Sunday, April 11, 2010

The Further Adventures Of Handyman Gekko

New flyscreen for the bathroom

This was a little project I'd been putting off for quite some time. When we moved in, the flyscreen had a fairly large flap ripped into its bottom corner -- as if someone had aimed a chest-high spinning roundhouse kick at it.

Perhaps that kick had been motivated by frustration from a previous attempt at getting the frame out of the window -- which I soon found to quite a fiddly business. In the end, the previous frame was "compromised" and the project expanded into constructing a new frame from scratch. I had learned the hard way that the screen is designed to be removed from the inside (duh!).

Building a new frame and installing the flyscreen wasn't too big a job in the end. It required a couple of specialized tools: a plastic "mitre" which allows the cutting of the frame at a precise 45 degree angle with a hacksaw; and a "spline roller" which, as the name suggests, rolls the rubber spline into the groove thereby clamping the flywire in place (TIP: while doing this, clothes pegs are a good way to clamp the wire onto the frame at reasonable tension). The frame segments are held together by little plastic corner elements (invisible in the final product). I also added a little plastic handle doo-da at the bottom to facilitate lifting out the flyscreen (without breaking it) if that ever proves necessary.



New stormwater pits

Finally got these done by the plumber: a big metal one at the back and a smaller plastic one at the front. The previous set-up had pipes from the downspouts straight underground to the stormwater drain. This was potentially dangerous if ever this were to become blocked, since there would then be nowhere for the water to escape other than under the house.
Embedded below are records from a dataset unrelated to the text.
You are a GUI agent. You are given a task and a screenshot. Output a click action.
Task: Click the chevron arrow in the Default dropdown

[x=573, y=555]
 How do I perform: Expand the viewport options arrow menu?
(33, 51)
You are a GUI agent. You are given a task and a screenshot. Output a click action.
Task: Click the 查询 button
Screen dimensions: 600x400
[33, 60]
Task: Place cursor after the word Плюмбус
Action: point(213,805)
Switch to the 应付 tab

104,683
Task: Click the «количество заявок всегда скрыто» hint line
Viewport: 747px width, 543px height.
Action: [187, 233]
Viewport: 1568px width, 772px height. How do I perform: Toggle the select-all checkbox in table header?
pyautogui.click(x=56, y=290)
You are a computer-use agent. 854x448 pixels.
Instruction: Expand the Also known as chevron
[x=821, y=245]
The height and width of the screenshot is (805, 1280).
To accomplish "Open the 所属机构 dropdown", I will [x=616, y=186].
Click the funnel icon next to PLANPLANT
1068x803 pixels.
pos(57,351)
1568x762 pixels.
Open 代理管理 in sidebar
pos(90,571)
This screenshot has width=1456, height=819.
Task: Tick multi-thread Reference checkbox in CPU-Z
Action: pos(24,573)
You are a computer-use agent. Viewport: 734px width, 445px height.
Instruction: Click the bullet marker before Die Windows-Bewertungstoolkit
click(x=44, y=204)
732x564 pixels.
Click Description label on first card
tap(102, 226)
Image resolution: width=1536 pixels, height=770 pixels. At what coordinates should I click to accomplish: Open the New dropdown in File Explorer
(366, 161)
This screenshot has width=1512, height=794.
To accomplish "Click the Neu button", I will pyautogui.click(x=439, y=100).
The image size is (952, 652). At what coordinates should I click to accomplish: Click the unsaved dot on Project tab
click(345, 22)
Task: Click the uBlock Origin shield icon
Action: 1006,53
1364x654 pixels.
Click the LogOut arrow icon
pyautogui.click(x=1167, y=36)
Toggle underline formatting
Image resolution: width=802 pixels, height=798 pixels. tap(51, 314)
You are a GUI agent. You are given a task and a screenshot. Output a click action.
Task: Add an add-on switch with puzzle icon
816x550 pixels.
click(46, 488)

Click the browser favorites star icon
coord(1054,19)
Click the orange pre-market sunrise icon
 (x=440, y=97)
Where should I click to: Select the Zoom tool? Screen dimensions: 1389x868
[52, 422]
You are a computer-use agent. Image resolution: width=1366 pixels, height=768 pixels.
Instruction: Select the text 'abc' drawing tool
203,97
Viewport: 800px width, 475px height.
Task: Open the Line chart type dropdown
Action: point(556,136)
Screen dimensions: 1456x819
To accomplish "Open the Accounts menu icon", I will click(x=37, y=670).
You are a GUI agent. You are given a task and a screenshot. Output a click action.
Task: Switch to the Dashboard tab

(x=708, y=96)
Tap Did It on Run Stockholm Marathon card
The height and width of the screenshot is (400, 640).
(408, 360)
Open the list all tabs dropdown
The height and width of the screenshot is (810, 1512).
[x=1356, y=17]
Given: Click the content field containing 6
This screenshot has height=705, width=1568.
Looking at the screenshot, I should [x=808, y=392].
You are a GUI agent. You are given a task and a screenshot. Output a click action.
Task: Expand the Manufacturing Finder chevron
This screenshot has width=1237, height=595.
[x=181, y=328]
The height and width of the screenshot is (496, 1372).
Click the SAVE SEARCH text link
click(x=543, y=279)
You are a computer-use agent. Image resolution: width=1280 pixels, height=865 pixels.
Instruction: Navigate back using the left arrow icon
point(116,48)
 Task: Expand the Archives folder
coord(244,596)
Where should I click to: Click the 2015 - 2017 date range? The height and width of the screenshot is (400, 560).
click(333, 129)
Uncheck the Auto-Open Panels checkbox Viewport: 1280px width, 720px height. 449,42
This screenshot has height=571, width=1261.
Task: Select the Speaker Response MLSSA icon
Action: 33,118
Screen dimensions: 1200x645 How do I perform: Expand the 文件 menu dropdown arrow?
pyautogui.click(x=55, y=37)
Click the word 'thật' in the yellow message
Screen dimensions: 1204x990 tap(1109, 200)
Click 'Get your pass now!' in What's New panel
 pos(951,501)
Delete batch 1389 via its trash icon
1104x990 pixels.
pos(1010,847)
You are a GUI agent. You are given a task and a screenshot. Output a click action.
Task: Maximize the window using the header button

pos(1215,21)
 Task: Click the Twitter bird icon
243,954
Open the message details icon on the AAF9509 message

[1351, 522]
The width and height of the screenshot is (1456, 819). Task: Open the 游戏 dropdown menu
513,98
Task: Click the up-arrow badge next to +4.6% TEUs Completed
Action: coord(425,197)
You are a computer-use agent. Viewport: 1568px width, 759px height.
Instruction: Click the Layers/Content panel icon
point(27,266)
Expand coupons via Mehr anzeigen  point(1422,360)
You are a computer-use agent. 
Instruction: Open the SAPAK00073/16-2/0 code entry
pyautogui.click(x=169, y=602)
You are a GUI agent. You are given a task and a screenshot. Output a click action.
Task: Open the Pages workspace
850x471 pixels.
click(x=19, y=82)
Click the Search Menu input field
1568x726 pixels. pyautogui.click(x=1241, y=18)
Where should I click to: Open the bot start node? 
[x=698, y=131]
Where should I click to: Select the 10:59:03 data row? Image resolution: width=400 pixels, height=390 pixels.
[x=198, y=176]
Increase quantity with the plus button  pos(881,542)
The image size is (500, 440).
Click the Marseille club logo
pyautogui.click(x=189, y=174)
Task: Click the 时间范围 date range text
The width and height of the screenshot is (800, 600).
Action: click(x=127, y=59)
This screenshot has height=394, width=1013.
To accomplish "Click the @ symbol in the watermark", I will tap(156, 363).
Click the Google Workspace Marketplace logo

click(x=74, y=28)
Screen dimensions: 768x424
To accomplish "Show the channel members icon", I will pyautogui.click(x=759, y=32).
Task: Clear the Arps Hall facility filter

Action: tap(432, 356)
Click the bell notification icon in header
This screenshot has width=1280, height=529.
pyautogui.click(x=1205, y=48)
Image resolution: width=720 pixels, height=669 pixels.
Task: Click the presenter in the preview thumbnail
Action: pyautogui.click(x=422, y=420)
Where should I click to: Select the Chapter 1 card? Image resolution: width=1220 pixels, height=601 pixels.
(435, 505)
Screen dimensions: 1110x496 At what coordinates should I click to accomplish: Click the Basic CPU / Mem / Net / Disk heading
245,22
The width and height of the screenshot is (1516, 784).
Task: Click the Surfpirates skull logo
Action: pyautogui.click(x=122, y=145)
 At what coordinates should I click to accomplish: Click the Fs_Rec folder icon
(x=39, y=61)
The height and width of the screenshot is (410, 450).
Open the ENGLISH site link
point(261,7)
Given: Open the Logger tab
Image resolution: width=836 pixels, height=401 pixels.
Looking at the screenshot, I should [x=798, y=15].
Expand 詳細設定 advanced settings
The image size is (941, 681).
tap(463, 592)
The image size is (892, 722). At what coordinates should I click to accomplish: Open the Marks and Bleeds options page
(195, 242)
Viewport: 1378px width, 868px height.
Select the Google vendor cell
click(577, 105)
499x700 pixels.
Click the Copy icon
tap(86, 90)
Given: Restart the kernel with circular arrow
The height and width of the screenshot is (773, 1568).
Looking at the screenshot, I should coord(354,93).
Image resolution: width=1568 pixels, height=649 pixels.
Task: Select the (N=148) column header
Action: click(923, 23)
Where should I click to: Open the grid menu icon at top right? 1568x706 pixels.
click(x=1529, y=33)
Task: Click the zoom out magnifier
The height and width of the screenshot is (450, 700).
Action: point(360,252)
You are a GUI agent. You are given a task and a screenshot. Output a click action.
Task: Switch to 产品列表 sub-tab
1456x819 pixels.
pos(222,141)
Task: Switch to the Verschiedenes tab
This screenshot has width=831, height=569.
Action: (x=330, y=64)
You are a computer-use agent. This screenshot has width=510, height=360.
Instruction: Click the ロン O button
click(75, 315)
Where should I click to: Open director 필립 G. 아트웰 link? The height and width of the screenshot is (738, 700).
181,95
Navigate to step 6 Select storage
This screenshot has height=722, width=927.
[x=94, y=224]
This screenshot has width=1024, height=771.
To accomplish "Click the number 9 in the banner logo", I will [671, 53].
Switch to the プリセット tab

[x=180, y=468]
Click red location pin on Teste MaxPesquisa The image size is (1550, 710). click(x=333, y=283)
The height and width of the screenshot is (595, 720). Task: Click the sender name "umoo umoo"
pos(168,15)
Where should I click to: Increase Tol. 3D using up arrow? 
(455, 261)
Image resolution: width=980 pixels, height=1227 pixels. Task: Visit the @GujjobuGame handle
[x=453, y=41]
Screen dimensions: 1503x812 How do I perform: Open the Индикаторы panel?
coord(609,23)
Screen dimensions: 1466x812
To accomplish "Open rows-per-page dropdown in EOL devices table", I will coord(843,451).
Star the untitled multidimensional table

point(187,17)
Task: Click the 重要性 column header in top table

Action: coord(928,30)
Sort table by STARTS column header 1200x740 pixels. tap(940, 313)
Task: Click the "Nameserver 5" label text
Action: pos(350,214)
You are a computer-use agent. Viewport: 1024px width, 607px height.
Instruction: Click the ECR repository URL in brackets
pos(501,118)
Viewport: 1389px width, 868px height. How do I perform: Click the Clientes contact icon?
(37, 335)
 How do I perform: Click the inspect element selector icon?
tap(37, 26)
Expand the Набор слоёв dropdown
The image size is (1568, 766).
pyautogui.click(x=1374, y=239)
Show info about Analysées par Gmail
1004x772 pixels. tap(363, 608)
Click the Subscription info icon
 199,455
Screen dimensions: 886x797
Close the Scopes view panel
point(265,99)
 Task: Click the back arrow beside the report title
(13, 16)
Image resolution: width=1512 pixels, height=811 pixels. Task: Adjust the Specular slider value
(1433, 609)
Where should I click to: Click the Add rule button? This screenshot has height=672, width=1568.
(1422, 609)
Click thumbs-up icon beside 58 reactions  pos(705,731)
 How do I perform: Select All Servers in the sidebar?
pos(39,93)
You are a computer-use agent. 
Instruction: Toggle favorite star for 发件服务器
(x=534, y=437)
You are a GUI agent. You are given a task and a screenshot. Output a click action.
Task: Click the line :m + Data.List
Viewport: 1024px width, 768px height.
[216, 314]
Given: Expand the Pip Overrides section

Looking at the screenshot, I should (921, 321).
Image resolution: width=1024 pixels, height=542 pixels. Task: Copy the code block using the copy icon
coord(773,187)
Although the end result is functional, I'm not blown away by the workmanship. I think if I had to do this again I'd be happy to have a stab at it myself. The only really tricky bit would be sawing the concrete path to make room for the pit.




Retaining wall drainage

Last weekend I finally completed this long-running project.

For the smaller section of retaining on the right side, I ended up inserting the new ag pipe introvenously into the older one and then laying it along the top along the length of the wall:


Just for good measure, I also surgically inserted the leftover bit of ag pipe so that it runs almost vertically into the old pipe, since this corner had been particularly boggy before:


Then came the fun part: back-filling the cavity behind the wall with a mixture of blue metal stones, old bricks and bits of sandstone that had been there previously, as well as a lot of the clay-ish soil that has been piling up from other excavations around the place (the idea being to have bricks/rocks immediately behind the wall to a thickness of about 30cm, and then soil from there to the rock face). This was tedious, particularly since, in order to protect the new drainage system from getting clogged up with clay particles (which had been the undoing of the previous one), I was wrapping the stones and brick in landscape fabric (a deceptively tough felt-like material that lets water, but not sand or soil, pass through).

So here is the end result:



Next step: planter boxes will be set up in the area behind the retaining walls, and some decorative gravel will fill in the remaining spaces. Further down the line will be a gravel drain in front of the retaining wall, which will be linked up with the metal pit mentioned above.

And then maybe I'll stop thinking about drainage for a while, which will be nice for all concerned. Because you know things have gone too far when you find yourself stopping in the middle of a carpark to mutter, with knowing admiration, "boy, that's a good-sized drain...".